A Fascinating Look At The History Of Women's Suits
For many reasons, suits can feel restrictive and out of place. But they have quite a history and offer freedom and power. Let’s take a look at the history of women wearing suits.
Whether it’s the red carpet with its glamorous movie stars, or Hillary Clinton with her beloved pantsuits, it’s hard to ignore women’s suits these days. They have become a stylish accessory and a great way to power dress. But there is a history here; women’s suits have come a long way.
Women’s tuxedos have become the outfit of choice for a variety of special events, including product launches, office parties, and even weddings. These suits are specifically tailored for women and can complement any body type, with a variety of accessories available. Whether it’s a prom, business event or wedding – a women’s tuxedo always fits the bill.
You don’t have to be invited to the red carpet to wear your tuxedo. You can draw inspiration from this and wear a tailored suit – or even just pants – to work. You can invest in a few tailored pantsuits, as this will give you a sophisticated and elegant look. You can have them customized to your needs, and also use them for your next VIP event, without the need for a ball gown.
A Brief History
It all started when King Charles II of England copied French King Louis XIV in demanding that men in court wear waistcoats, trousers, and ties. In England, this attire evolved into the modern suit for men. By the 1870s, it was the time where actress Sarah Bernhardt scandalized Paris by wearing a custom-made trouser suit. She called this her "boy's clothes." She continued to blur gender roles when she played the role of Hamlet in 1899.
By the 19th century, European women wore tailored jackets with long skirts, called costumes, for activities such as riding, archery, and walking. This style was adopted by trendsetters for everyday wear, and by 1905, they were common suits for women.
In 1914, Coco Chanel designed her first suit, a fur-trimmed jacket with a matching ankle-length skirt. Marlene Dietrich wore a tuxedo and top hat while performing on stage in two films in the 1930s: Morocco and Blonde Venus.
During the 1940s, it was the decade pachucas, female members of a Mexican-American subculture, began wearing zoot suits to project a tough, rebellious image. Pachucas were associated, not only with male zoot-suited gangs, but also with feminism because they rejected the idea that women could be just wives and mothers.

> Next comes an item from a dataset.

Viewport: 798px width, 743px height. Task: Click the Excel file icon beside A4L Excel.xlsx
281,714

Next, the number 11 comes to mind: A page in Picturegoer magazine in July 1949, on which Katharine Hepburn's style was lauded as a shrewd publicity move, quoted: "That slack suit paid for itself several times over—for Katharine Hepburn got special mention in hundreds of different publications. If she'd worn a dress, her name would merely have been listed among the 55 other top stars."
The number two, represents the number of characters played by Kim Novak in Alfred Hitchcock's, Vertigo. To indicate their different personalities, costumer Edith Head gave Madeleine a somber, sophisticated suit and Judy a tacky bombshell look. Novak initially balked at how confining the suit was but later credited it with helping her performance, saying, "They made that suit very stiff. You constantly had to hold your shoulders back and stand erect. But, oh, that was so perfect."
Wearing Your Tuxedo
When it comes to wearing a tuxedo, there are a few styling tips that you can benefit from. Keep in mind that wearing a tuxedo is all about embracing a tailored look, so make sure that all your pieces fit perfectly. In general, the slim cut trousers with a fitted blazer looks great and can really work for various body types. If you don't want to wear a full tuxedo, you can choose to wear separate pieces; try to pair black leather trousers with a white tuxedo jacket.

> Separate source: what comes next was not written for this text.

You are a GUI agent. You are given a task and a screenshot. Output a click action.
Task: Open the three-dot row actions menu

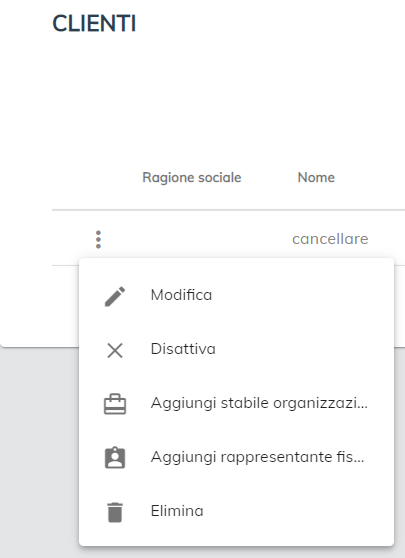coord(98,239)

Another great styling tip is to keep your entire tuxedo outfit in the monochrome palette. Everybody knows that a black tuxedo is always a foolproof choice, but you can also go for a white tuxedo. You can also choose to add a bit of femininity to your tuxedo by adding lace to your outfit; instead of a plain blouse, you can wear lace camisole underneath your jacket. It is always stylish to have a little lace visible from underneath your jacket.

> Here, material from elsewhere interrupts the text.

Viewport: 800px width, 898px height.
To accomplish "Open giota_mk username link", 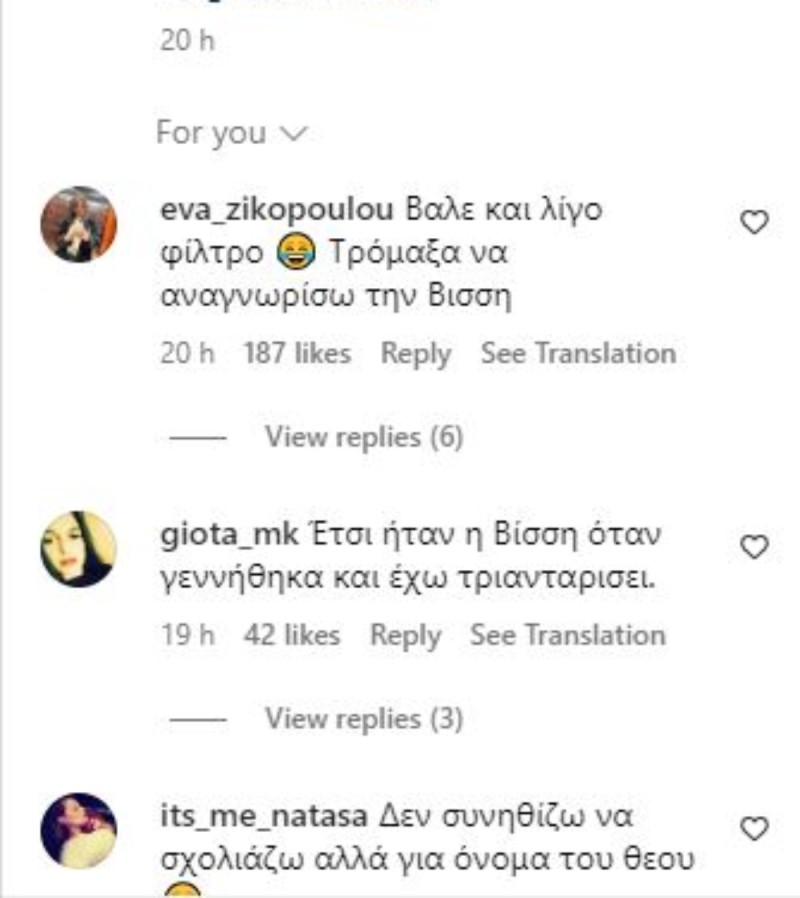I will (x=230, y=535).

Never be afraid to play with textures. Depending on the season, you can try out different textures, such as velvet. You can really make the tuxedo look work for you in any way you want. However, stick to one texture to avoid mixing different ones together as this may just spoil your overall look.
Getting the correct measurements for your tuxedo is undoubtedly one of the most important aspects of pulling off this classic look. Men's body shapes are different than women's, so never think that you can simply go out and buy a men's tuxedo. When you get your measurements, don't just focus on your hips and bust, but also measure your inseams and shoulders. There may be certain areas of your tuxedo that will need to be specially fitted, such as your waistline, but feel free to show off your assets and really rock this classic tuxedo look.